Run your jobs in the work area: For Carrington and Ukko, that is /wrk-vakka/users/username
. For HILE, that is /wrk-kappa/users/username
. These are subject to change with migration of UH CS services to Viikki.
Here is an example job script for Carrington. For other machines, see scripts in the testpackage
directory.
#!/bin/bash
#SBATCH --time=0-00:10:00 # Run time (d-hh:mm:ss)
#SBATCH --job-name=Vlas_jobname
#SBATCH -M carrington
#SBATCH -p short
#SBATCH --exclusive
#SBATCH --nodes=1
#SBATCH -c 4 # CPU cores per task
#SBATCH --ntasks-per-node=16
#SBATCH --hint=multithread
#SBATCH --mem-per-cpu=5G # memory per core
#Carrington has 2 x 16 cores per node, plus hyperthreading
ht=2
t=$SLURM_CPUS_PER_TASK
export OMP_NUM_THREADS=$t
module purge
module load GCC/13.2.0
module load OpenMPI/4.1.6-GCC-13.2.0
module load PMIx/4.2.6-GCCcore-13.2.0
module load PAPI/7.1.0-GCCcore-13.2.0
export UCX_NET_DEVICES=eth0 # This is important for multi-node performance!

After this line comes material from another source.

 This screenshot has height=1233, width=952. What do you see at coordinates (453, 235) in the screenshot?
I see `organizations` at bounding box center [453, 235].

executable="/proj/username/vlasiator"
configfile="./Magnetosphere_small.cfg"
umask 007
cd $SLURM_SUBMIT_DIR
wait
srun --mpi=pmix_v3 -n 1 -N 1 $executable --version
srun --mpi=pmix_v3 -n $SLURM_NTASKS -N $SLURM_NNODES $executable --run_config=$configfile
It is also possible to do debugging by logging into nodes where Vlasiator is running. Some of these commands may prove helpful:
srun -M ukko --overlap --pty --jobid=$SLURM_JOBID bash
srun --jobid=$SLURM_JOBID --nodelist=node_name -N1 --pty /bin/bash
You can pass -w to select multiple nodes, as in
srun --overlap --pty --jobid=$SLURM_JOBID -w $( squeue --jobs $SLURM_JOBID -o "%N" | tail -n 1 )

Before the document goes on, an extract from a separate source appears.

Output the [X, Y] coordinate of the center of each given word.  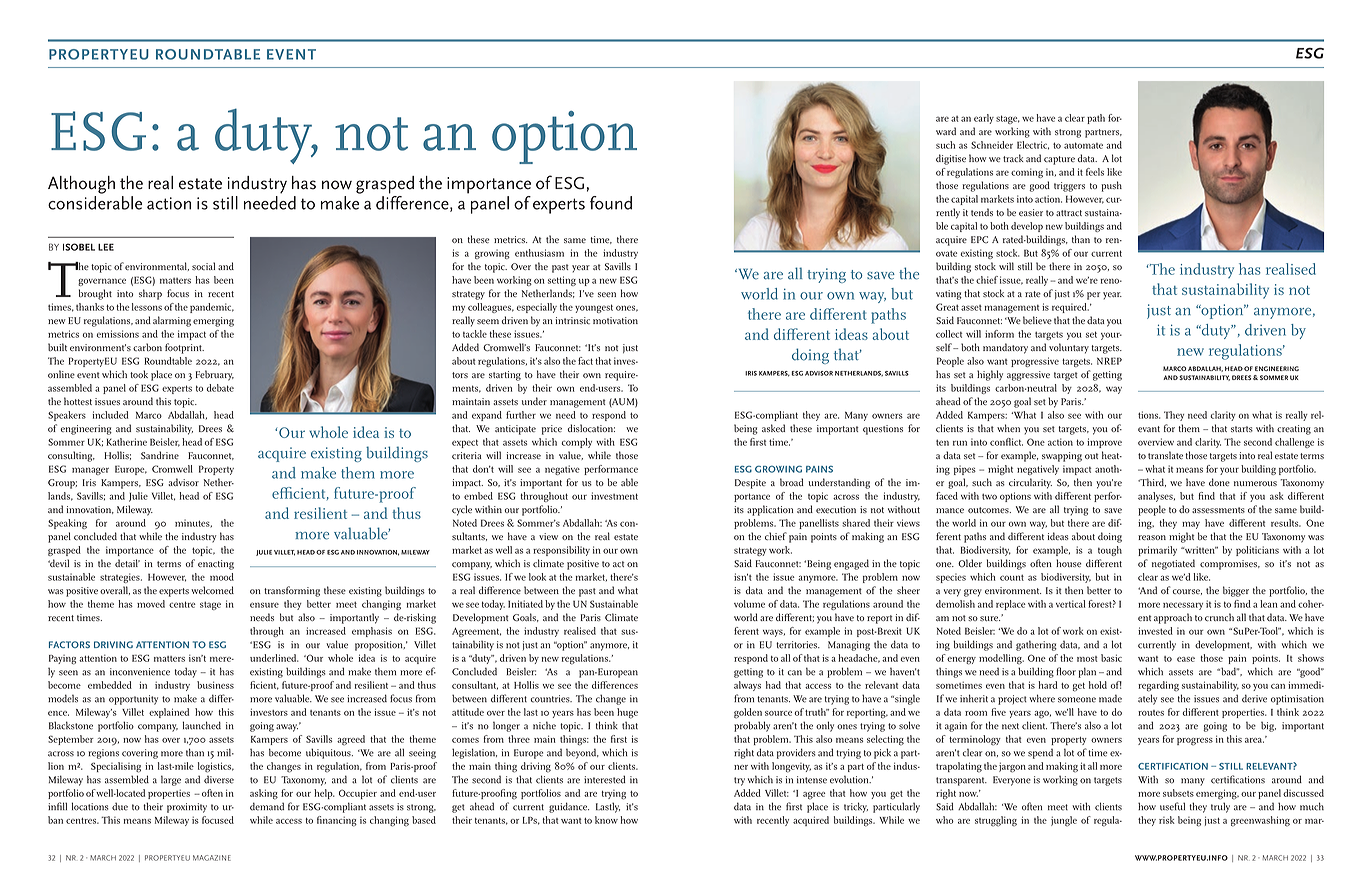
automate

Zoltan and Boost need to be built for GCC. For other required libraries, follow the standard Vlasiator install instructions. This building has already been done and users should be able to directly use the libraries found in /proj/groups/spacephysics
. These instructions are in case they need to be rebuilt for some reason. Also see the library building scripts in the Vlasiator repo and the regular instructions for Installing Vlasiator.
First download and unpack the source code
wget http://cs.sandia.gov/Zoltan/Zoltan_Distributions/zoltan_distrib_v3.83.tar.gz
wget http://freefr.dl.sourceforge.net/project/boost/boost/1.69.0/boost_1_69_0.tar.bz2
tar xvf zoltan_distrib_v3.83.tar.gz 2> /dev/null
tar xvf boost_1_69_0.tar.bz2
Make and install
mkdir zoltan-build
cd zoltan-build
../Zoltan_v3.83/configure --prefix=/proj/group/spacephysics/libraries/gcc/8.3.0/zoltan/ --enable-mpi --with-mpi-compilers --with-gnumake --with-id-type=ullong
make -j 8
make install
Clean up
cd ..
rm -rf zoltan-build Zoltan_v3.83
Make and install
cd boost_1_69_0
./bootstrap.sh
echo "using gcc : 8.3.0 : mpicxx ;" >> ./tools/build/src/user-config.jam
echo "using mpi : mpicxx ;" >> ./tools/build/src/user-config.jam
./b2 -j 8
./b2 --prefix=/proj/group/spacephysics/libraries/gcc/8.3.0/boost/ install
Clean up
cd ..
rm -rf boost_1_69_0
For basic compiling and running CUDA applications you need to load a CUDA module (citation needed), for instance with the following commands:
module purge
module load GCC/10.2.0
module load CUDA/11.1.1-GCC-10.2.0
This loads GCC version 10.2.0 and CUDA version 11.1.1 for GCC 10.2.0.
Two versions of HIP have been built for Ukko, v4.5 and v5.2. These can be used by running
module use /proj/group/spacephysics/modules/hip
module load hip-[4.5|5.2]
This module will load all prerequisite modules needed by HIP and set the correct environment variables for compilation. To compile, run
hipcc $(HIP_IFLAGS) <rest of the compiler options and filenames>
The HIP_IFLAGS
environment variable contains the flag -I
and the path to the HIP header files.